• Collected data entries:
* * * * * * * * *
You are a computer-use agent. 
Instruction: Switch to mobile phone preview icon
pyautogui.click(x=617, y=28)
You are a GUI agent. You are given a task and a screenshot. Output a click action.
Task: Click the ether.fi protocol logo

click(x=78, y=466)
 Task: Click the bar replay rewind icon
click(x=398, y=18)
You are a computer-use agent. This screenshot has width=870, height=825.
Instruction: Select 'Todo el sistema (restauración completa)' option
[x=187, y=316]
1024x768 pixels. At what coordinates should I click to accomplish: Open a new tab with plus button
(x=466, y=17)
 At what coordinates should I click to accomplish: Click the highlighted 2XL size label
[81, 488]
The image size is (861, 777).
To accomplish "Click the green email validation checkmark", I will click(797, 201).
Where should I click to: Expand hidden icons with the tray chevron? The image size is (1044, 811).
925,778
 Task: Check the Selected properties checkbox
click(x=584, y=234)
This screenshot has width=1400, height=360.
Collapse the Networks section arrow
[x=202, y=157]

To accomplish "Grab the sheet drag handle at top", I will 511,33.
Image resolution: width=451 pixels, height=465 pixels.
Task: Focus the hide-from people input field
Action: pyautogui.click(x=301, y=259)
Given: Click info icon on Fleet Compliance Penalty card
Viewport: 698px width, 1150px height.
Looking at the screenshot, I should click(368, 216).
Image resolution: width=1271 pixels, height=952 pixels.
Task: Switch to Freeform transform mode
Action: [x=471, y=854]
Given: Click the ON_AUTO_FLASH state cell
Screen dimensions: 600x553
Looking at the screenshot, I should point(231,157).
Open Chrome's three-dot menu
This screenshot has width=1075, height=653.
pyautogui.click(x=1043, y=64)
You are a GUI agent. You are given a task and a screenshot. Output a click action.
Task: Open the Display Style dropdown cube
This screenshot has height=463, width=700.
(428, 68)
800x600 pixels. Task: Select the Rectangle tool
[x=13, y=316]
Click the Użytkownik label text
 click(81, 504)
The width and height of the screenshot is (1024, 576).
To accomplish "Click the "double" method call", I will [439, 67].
* * * * * * * * *
Write out the records exactly, starting at the first line and stopping after the line that contains "Given: Click the ON_AUTO_FLASH state cell".

You are a computer-use agent. 
Instruction: Switch to mobile phone preview icon
pyautogui.click(x=617, y=28)
You are a GUI agent. You are given a task and a screenshot. Output a click action.
Task: Click the ether.fi protocol logo

click(x=78, y=466)
 Task: Click the bar replay rewind icon
click(x=398, y=18)
You are a computer-use agent. This screenshot has width=870, height=825.
Instruction: Select 'Todo el sistema (restauración completa)' option
[x=187, y=316]
1024x768 pixels. At what coordinates should I click to accomplish: Open a new tab with plus button
(x=466, y=17)
 At what coordinates should I click to accomplish: Click the highlighted 2XL size label
[81, 488]
The image size is (861, 777).
To accomplish "Click the green email validation checkmark", I will click(797, 201).
Where should I click to: Expand hidden icons with the tray chevron? The image size is (1044, 811).
925,778
 Task: Check the Selected properties checkbox
click(x=584, y=234)
This screenshot has width=1400, height=360.
Collapse the Networks section arrow
[x=202, y=157]

To accomplish "Grab the sheet drag handle at top", I will 511,33.
Image resolution: width=451 pixels, height=465 pixels.
Task: Focus the hide-from people input field
Action: pyautogui.click(x=301, y=259)
Given: Click info icon on Fleet Compliance Penalty card
Viewport: 698px width, 1150px height.
Looking at the screenshot, I should click(368, 216).
Image resolution: width=1271 pixels, height=952 pixels.
Task: Switch to Freeform transform mode
Action: [x=471, y=854]
Given: Click the ON_AUTO_FLASH state cell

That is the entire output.